• WHAT IS ASKED:
Rewrite the data below, replacing every "screenshot" with "image" and leaving all else unchanged. Omit the pictures from your answer.
════════════════
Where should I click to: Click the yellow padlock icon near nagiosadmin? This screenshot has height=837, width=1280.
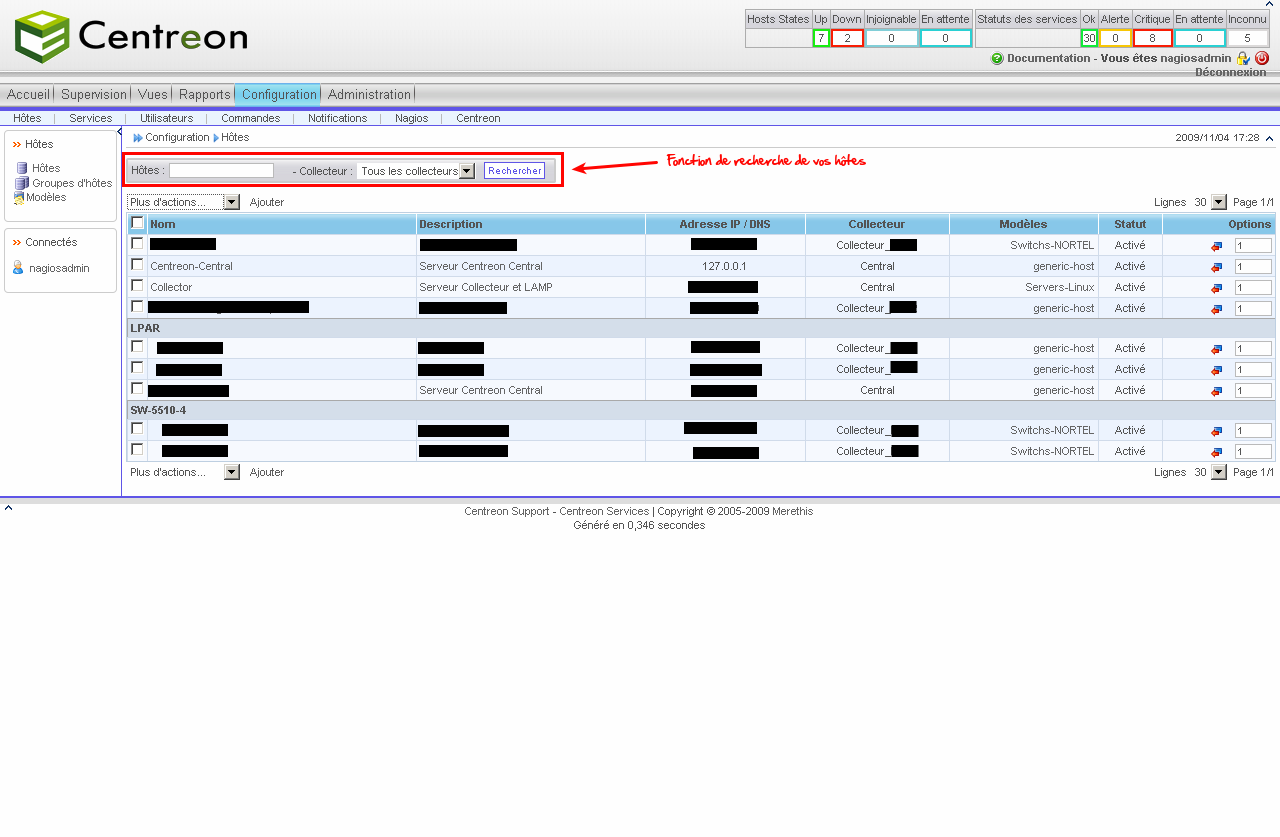click(1243, 58)
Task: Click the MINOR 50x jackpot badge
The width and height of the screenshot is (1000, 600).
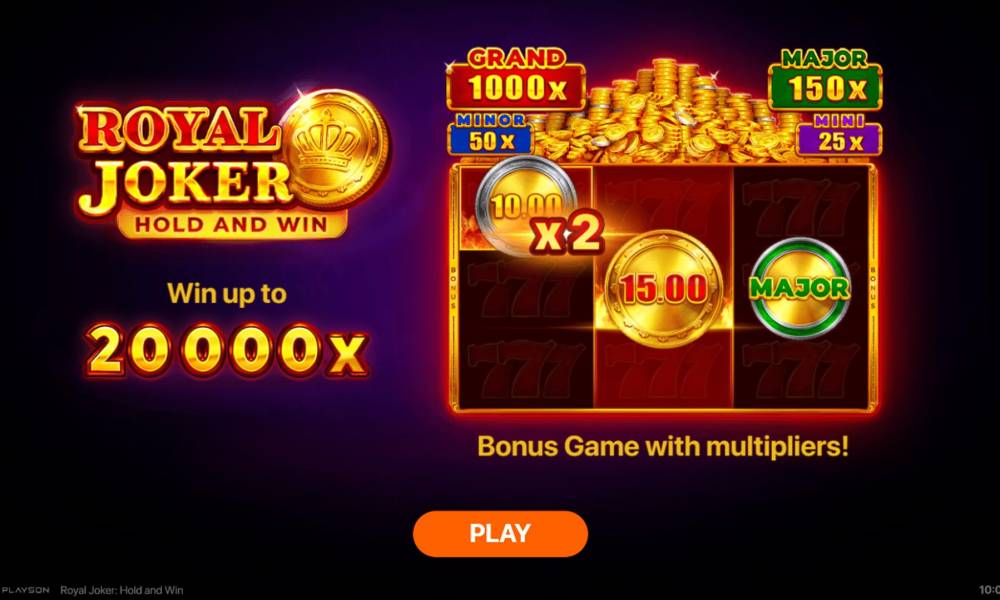Action: point(490,135)
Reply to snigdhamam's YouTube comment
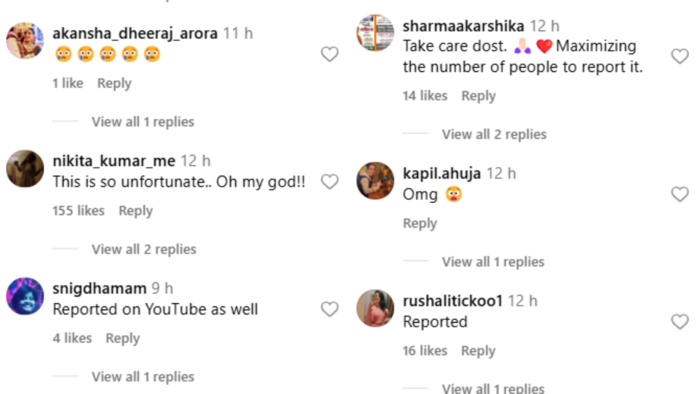 pos(122,338)
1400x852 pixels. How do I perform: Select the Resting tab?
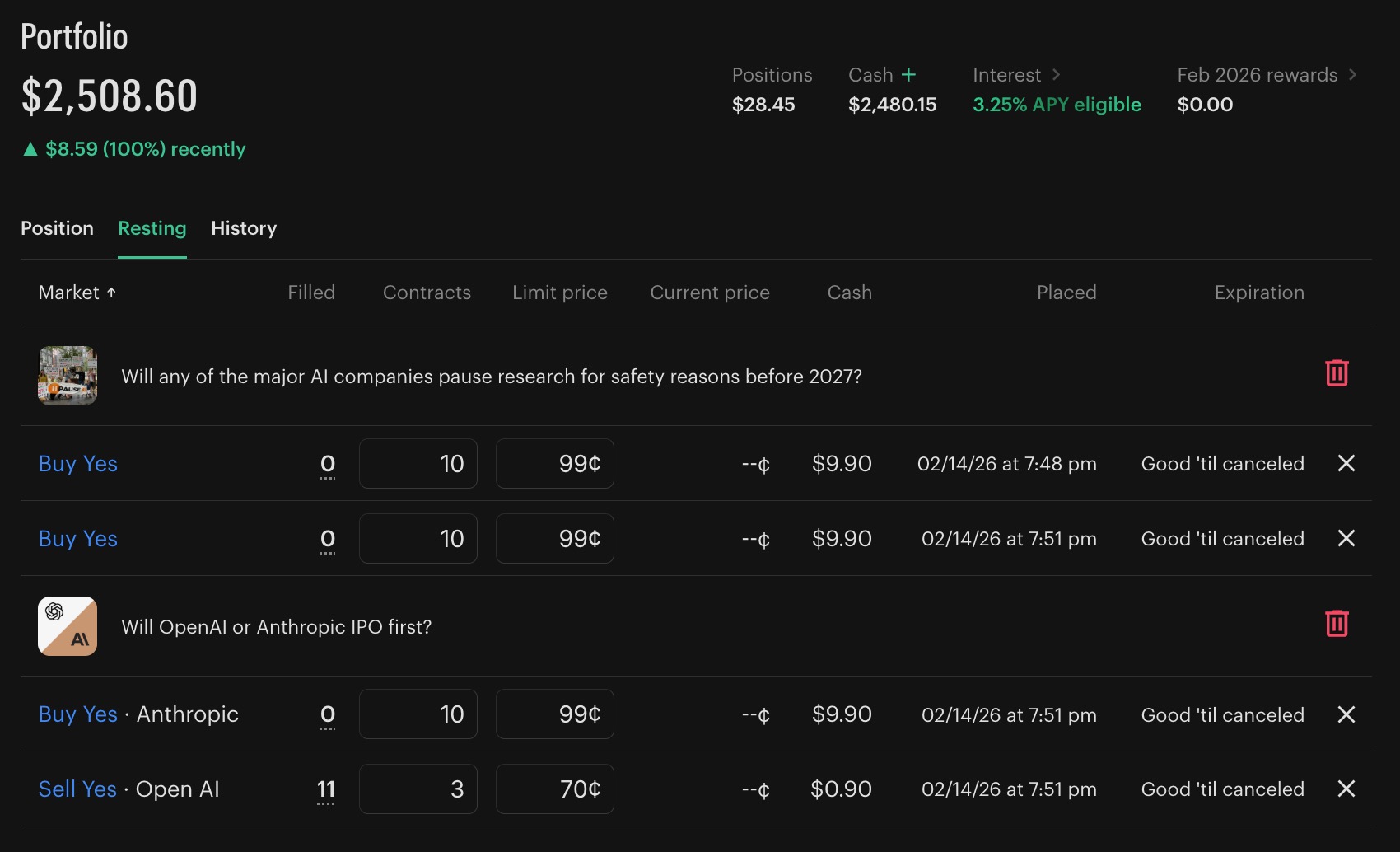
════════════════
• THE RESPONSE:
Where should I click to: Click the yellow padlock icon near nagiosadmin? This image has height=837, width=1280.
click(1243, 58)
Task: Click the MINOR 50x jackpot badge
The width and height of the image is (1000, 600).
Action: point(490,135)
Reply to snigdhamam's YouTube comment
 pos(122,338)
1400x852 pixels. How do I perform: Select the Resting tab?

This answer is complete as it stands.